* YOUR TASK
Using the records below, repeat exactly the lines from the one holding "Instruction: Select 批量删除 in the context menu" through the one holding "Task: Open TikTok from the Windows taskbar", both ends included, and no others.

* ENTRIES PROVIDED

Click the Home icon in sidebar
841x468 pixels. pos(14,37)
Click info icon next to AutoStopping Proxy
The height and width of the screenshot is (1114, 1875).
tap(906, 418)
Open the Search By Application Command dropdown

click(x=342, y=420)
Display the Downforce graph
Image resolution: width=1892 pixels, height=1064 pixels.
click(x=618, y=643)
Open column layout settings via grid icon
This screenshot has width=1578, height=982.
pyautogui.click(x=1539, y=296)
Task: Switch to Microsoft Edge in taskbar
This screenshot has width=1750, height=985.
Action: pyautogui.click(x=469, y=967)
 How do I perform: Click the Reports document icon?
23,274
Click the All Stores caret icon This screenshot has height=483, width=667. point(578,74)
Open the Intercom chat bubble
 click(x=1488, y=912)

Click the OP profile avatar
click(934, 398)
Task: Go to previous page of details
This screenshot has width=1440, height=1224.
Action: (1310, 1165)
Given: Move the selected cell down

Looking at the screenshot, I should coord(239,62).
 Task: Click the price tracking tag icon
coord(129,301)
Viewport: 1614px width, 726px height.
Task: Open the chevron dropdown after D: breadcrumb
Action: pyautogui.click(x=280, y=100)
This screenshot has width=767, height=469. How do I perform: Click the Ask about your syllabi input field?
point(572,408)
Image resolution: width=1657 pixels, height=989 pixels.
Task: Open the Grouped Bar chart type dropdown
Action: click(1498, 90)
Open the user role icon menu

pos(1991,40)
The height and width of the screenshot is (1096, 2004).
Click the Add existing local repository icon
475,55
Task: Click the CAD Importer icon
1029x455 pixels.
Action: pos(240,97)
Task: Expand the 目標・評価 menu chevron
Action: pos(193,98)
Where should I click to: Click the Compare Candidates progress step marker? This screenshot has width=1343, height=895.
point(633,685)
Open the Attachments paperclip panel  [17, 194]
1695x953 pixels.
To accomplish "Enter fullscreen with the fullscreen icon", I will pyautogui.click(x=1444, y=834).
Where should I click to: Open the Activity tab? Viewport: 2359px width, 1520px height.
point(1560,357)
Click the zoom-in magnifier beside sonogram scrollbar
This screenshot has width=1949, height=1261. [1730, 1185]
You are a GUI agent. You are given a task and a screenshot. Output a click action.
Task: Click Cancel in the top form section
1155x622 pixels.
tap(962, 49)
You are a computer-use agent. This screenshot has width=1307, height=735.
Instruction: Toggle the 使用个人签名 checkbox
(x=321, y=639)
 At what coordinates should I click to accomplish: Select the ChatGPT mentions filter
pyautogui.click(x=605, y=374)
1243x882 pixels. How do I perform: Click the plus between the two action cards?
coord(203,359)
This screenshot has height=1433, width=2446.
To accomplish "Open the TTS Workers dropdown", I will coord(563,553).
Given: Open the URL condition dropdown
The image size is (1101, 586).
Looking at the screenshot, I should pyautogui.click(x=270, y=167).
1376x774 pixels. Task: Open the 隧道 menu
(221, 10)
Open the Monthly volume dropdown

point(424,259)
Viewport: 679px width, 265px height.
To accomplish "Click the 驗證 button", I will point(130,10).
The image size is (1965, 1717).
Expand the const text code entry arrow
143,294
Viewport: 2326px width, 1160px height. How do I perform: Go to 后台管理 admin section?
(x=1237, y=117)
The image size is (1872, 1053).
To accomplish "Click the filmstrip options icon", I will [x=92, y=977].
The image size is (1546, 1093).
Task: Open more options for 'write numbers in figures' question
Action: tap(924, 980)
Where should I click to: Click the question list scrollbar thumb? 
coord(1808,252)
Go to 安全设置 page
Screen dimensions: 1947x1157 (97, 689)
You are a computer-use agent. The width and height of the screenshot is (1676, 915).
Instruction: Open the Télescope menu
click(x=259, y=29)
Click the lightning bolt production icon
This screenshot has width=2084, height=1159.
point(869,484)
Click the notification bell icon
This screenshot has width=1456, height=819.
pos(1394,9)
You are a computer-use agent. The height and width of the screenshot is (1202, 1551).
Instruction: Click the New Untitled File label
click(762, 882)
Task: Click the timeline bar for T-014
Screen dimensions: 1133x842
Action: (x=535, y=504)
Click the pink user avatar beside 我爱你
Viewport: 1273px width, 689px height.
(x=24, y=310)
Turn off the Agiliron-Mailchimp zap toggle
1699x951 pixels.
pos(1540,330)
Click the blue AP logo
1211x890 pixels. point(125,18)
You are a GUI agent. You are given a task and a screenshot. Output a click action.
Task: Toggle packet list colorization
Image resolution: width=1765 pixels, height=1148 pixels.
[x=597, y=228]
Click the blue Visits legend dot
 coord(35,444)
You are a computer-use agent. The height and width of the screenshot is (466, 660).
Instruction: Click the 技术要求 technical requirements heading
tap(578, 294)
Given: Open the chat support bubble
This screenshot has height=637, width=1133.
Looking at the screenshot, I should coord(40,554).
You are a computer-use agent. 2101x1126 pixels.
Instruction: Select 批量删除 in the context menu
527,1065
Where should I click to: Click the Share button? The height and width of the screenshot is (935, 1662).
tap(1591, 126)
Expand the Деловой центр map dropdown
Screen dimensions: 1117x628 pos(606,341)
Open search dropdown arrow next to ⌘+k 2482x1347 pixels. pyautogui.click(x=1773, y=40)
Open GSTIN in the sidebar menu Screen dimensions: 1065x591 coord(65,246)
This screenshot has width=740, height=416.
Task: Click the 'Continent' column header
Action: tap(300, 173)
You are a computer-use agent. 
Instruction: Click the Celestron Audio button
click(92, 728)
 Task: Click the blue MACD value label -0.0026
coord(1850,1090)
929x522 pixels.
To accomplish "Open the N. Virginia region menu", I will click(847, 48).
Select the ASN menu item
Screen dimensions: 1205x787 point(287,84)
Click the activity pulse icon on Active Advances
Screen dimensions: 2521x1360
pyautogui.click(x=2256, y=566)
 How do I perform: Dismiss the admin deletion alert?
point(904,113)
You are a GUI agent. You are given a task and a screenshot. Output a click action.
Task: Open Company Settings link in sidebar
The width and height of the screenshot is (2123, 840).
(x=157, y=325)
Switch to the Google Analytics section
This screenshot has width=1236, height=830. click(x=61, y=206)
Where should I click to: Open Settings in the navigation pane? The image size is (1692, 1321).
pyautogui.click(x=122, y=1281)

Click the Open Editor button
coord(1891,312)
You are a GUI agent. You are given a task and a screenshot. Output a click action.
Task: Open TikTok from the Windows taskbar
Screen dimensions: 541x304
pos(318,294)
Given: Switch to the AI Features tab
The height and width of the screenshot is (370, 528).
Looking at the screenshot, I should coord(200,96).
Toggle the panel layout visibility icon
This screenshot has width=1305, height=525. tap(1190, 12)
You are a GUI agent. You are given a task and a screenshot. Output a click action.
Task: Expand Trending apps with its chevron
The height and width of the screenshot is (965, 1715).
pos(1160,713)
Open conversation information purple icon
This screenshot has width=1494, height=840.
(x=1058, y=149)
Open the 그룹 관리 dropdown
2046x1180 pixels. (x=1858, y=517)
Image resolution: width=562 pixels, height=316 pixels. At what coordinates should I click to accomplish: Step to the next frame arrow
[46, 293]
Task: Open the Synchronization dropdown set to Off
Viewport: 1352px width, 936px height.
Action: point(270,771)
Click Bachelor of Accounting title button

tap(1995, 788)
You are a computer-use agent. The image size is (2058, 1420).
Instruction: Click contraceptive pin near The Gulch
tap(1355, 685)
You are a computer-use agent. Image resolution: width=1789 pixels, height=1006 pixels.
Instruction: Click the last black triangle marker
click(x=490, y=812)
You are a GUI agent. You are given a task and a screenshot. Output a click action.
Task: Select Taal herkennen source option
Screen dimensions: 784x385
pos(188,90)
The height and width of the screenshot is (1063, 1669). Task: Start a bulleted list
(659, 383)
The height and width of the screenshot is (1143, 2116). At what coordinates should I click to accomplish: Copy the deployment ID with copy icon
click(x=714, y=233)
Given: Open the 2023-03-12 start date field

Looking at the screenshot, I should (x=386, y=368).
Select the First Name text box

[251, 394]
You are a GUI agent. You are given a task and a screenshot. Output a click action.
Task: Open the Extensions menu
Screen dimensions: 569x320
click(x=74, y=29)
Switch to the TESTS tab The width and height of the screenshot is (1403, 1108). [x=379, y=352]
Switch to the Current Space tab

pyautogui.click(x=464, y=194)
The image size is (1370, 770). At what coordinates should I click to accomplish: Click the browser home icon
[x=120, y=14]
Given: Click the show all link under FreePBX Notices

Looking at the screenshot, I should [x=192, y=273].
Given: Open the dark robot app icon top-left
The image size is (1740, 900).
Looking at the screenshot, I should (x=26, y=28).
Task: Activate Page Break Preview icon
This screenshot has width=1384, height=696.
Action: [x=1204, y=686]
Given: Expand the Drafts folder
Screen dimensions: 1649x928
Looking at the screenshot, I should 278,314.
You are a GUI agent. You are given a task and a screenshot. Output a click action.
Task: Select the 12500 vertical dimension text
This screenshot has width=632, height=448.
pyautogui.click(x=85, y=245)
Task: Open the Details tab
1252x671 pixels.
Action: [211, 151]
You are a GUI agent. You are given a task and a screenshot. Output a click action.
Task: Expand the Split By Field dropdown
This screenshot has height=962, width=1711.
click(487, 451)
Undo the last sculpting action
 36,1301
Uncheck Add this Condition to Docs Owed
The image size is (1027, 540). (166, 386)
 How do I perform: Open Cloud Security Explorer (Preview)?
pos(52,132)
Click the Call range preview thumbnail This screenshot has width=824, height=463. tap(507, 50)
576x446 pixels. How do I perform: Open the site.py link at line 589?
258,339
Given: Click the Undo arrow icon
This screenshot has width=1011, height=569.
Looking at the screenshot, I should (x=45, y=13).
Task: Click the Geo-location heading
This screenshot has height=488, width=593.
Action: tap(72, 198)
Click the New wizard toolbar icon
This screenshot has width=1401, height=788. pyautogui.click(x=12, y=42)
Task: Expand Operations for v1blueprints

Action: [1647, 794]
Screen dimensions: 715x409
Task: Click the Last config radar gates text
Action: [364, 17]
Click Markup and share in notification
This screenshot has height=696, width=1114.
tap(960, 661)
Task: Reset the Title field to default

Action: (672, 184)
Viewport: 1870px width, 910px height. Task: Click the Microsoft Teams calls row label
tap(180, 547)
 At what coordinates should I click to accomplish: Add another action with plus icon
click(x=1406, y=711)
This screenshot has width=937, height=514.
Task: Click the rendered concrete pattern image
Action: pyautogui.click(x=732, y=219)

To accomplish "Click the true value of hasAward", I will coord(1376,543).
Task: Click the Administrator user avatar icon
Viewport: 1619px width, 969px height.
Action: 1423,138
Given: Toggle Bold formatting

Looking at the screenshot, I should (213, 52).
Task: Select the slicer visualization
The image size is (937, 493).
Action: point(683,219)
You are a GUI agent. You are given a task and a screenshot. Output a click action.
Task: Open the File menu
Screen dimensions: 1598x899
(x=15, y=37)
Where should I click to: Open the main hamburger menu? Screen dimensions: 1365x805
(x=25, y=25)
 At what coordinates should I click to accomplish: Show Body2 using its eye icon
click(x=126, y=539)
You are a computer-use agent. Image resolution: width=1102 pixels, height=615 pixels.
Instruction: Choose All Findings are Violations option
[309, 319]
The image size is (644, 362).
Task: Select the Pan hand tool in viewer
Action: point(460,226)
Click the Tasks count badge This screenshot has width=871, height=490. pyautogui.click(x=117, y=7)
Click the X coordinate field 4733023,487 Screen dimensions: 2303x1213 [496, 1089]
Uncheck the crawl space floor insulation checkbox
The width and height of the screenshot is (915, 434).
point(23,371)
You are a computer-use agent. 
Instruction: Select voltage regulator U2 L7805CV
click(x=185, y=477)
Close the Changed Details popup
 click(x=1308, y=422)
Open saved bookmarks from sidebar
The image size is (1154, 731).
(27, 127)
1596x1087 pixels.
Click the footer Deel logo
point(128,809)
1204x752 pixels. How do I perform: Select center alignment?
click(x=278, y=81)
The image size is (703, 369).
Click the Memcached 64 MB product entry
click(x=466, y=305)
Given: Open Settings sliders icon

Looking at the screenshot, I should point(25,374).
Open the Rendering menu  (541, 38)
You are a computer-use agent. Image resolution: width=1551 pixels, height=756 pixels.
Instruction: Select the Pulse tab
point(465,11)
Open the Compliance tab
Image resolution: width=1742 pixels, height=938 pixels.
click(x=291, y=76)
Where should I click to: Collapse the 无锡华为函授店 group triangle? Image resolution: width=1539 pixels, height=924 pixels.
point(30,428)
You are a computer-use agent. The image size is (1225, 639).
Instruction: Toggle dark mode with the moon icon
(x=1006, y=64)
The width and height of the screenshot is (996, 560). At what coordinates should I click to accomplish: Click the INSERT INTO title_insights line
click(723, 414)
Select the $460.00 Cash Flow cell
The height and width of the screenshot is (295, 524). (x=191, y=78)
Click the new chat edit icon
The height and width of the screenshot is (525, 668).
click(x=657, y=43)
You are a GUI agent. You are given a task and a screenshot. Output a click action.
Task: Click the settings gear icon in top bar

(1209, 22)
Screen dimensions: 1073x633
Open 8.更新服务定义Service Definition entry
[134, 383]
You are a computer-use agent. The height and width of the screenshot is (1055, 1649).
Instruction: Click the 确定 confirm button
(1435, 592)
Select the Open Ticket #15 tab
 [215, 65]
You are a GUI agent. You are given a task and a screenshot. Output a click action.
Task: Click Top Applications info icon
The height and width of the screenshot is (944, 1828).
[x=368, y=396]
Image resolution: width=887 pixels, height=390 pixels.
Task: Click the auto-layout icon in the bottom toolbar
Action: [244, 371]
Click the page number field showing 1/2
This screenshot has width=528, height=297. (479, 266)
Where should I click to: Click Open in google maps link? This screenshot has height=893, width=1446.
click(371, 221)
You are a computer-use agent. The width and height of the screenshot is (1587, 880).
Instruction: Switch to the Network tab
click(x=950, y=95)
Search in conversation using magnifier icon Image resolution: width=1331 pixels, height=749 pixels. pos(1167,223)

* SOLUTION TO THIS PROBLEM
Instruction: Select 批量删除 in the context menu
527,1065
Where should I click to: Click the Share button? The height and width of the screenshot is (935, 1662).
tap(1591, 126)
Expand the Деловой центр map dropdown
Screen dimensions: 1117x628 pos(606,341)
Open search dropdown arrow next to ⌘+k 2482x1347 pixels. pyautogui.click(x=1773, y=40)
Open GSTIN in the sidebar menu Screen dimensions: 1065x591 coord(65,246)
This screenshot has width=740, height=416.
Task: Click the 'Continent' column header
Action: tap(300, 173)
You are a computer-use agent. 
Instruction: Click the Celestron Audio button
click(92, 728)
 Task: Click the blue MACD value label -0.0026
coord(1850,1090)
929x522 pixels.
To accomplish "Open the N. Virginia region menu", I will click(847, 48).
Select the ASN menu item
Screen dimensions: 1205x787 point(287,84)
Click the activity pulse icon on Active Advances
Screen dimensions: 2521x1360
pyautogui.click(x=2256, y=566)
 How do I perform: Dismiss the admin deletion alert?
point(904,113)
You are a GUI agent. You are given a task and a screenshot. Output a click action.
Task: Open Company Settings link in sidebar
The width and height of the screenshot is (2123, 840).
(x=157, y=325)
Switch to the Google Analytics section
This screenshot has width=1236, height=830. click(x=61, y=206)
Where should I click to: Open Settings in the navigation pane? The image size is (1692, 1321).
pyautogui.click(x=122, y=1281)

Click the Open Editor button
coord(1891,312)
You are a GUI agent. You are given a task and a screenshot. Output a click action.
Task: Open TikTok from the Windows taskbar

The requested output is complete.